In Google Calendar, users can create a shared calendar that team members can add to. Team members can add their tasks, time off, and meetings to the resource calendar for a bird’s eye view of who’s doing what. You can also use the Google Calendar resources functionality, which users commonly use for shared resources like meeting rooms, in-office nursing rooms, and reservable equipment like projectors. This method requires depending on the team to update their schedules, which could feel burdensome to them if their plates are full. If someone forgets to update their availability, you or the project manager might need to reassign or delegate tasks accordingly to ensure team members don’t feel overworked and bogged down.
What’s the difference between a resource calendar and a timeline?
A resource calendar helps project managers and resource planners identify which resources are available for a project and for how long. This availability can then inform project timeline decisions, but the resource calendar itself isn’t a timeline. For example, let’s say you’re part of a marketing team launching an ebook and webinar to support a substantial new feature release for your product. The ebook and the webinar need to launch in the same week. Your resource calendar reveals that the marketing team member who usually hosts and runs webinars will be out for two weeks in July, which means those two weeks will need to be avoided for launch week. You can use this information to go back and make updates to the project plan.
How is the resource calendar different from a project calendar?
Since teams use resource calendars and project calendars together and for the same project, sometimes folks confuse a resource calendar with a project calendar or assume they are one and the same. While they work together and you and your team can use them side-by-side, there are some major differences to be aware of.

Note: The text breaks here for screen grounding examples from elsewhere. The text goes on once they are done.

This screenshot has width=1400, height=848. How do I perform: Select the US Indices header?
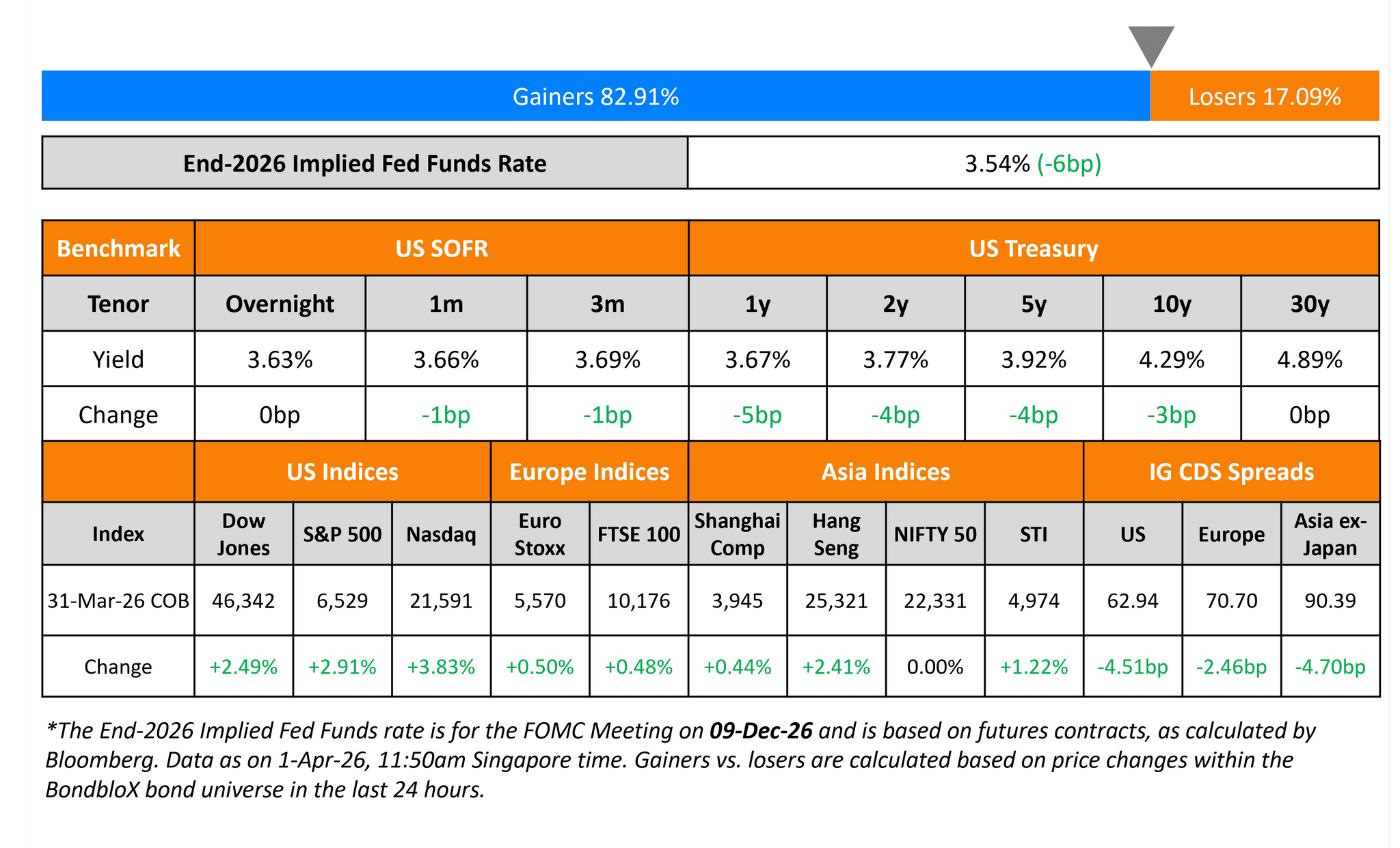click(x=342, y=472)
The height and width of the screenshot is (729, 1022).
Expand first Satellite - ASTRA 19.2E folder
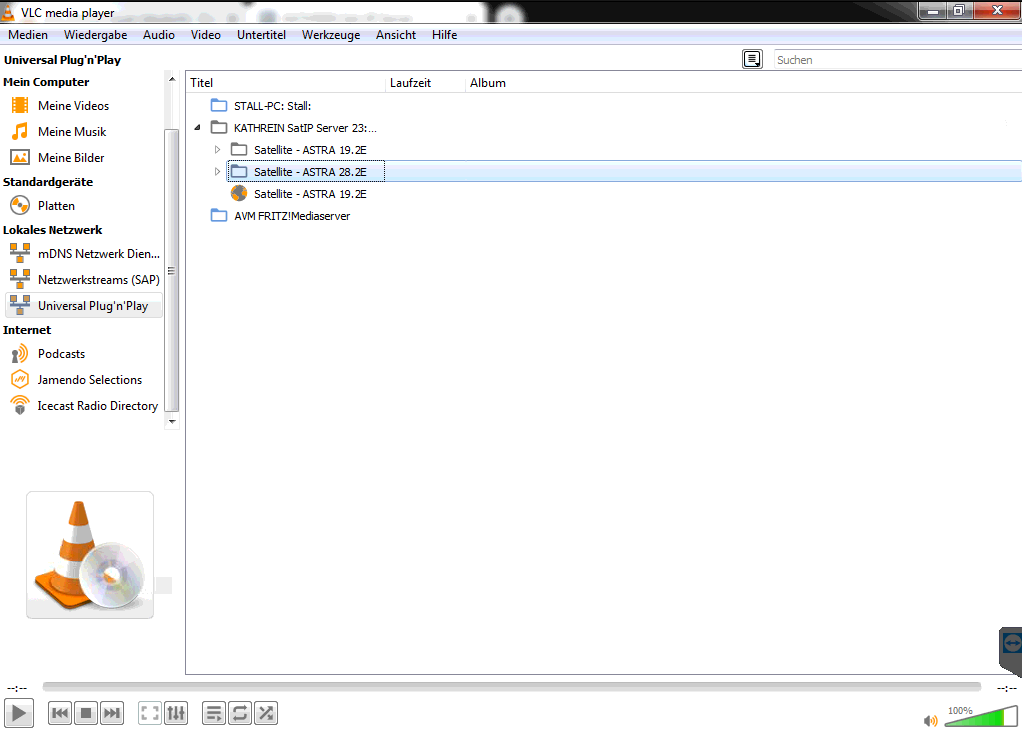(x=217, y=150)
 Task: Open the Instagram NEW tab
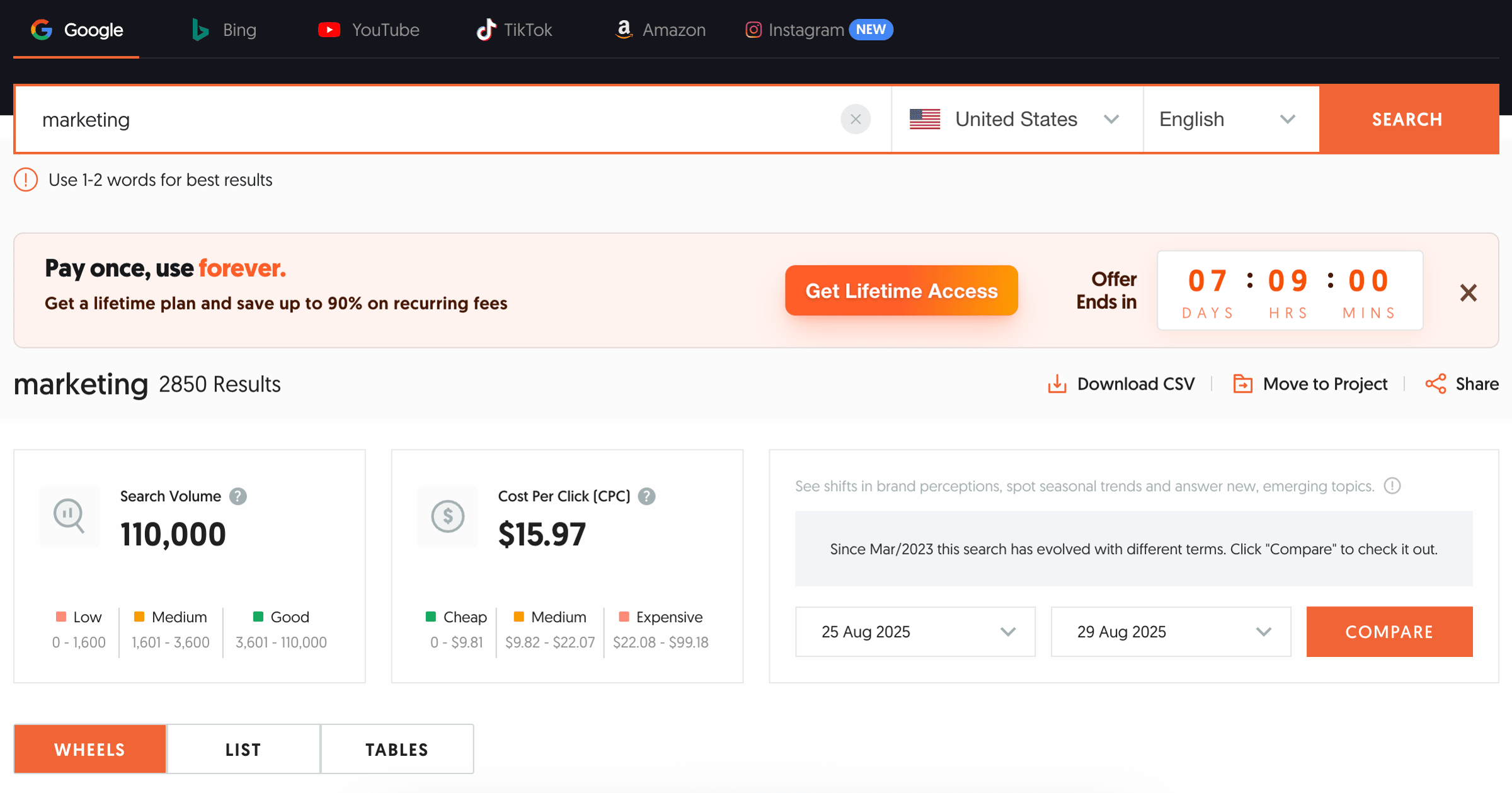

First, resource calendars and project calendars are sometimes both created by a project manager. However, depending on the structure of an organization, sometimes a separate resource manager might be responsible for creating and maintaining the resource calendar.
Second, teams use resource calendars to indicate and track availability, whereas a project calendar tracks which tasks the project manager has assigned to who with expected due dates. Project calendars include the project milestones and tasks leading up to each milestone. The project calendar will reflect more about what the work is, while the resource calendar reflects who is doing the work.
Finally, you should create a resource calendar and project calendar at the beginning of a project. You may not update the resource calendar again after its creation (or perhaps, only sporadically if a team member is suddenly out of the office). Project managers will update the project calendar regularly throughout the duration of the project, marking tasks complete and adjusting due dates and timelines as necessary.
What are the different types of resources in a resource calendar?
For the most part, you’ll likely use a resource calendar to track and manage human resources as it relates to a project. But a resource can be anything your project team will use to complete a project, whether that’s a person, piece of equipment, or certain materials that will help you get the job done. For example, maybe there’s a particular piece of machinery needed for a construction project, and it’s only available for a set week. Customize your resource calendar for any and all project resources you need to account for.
The bottom line
Proper resource planning can enable you to better assign resources to projects and avoid putting too much work on one employee’s plate. A resource calendar should include all team members, their availability, their leaves of absence, and the amount of time they can dedicate to the specific project. You can use spreadsheets, a resource management software system, or Google Calendar to create an effective resource calendar for your team. Resource calendars and project calendars aren’t the same, but both help teams do their best project work. Create an accurate resource calendar and start crushing projects in no time.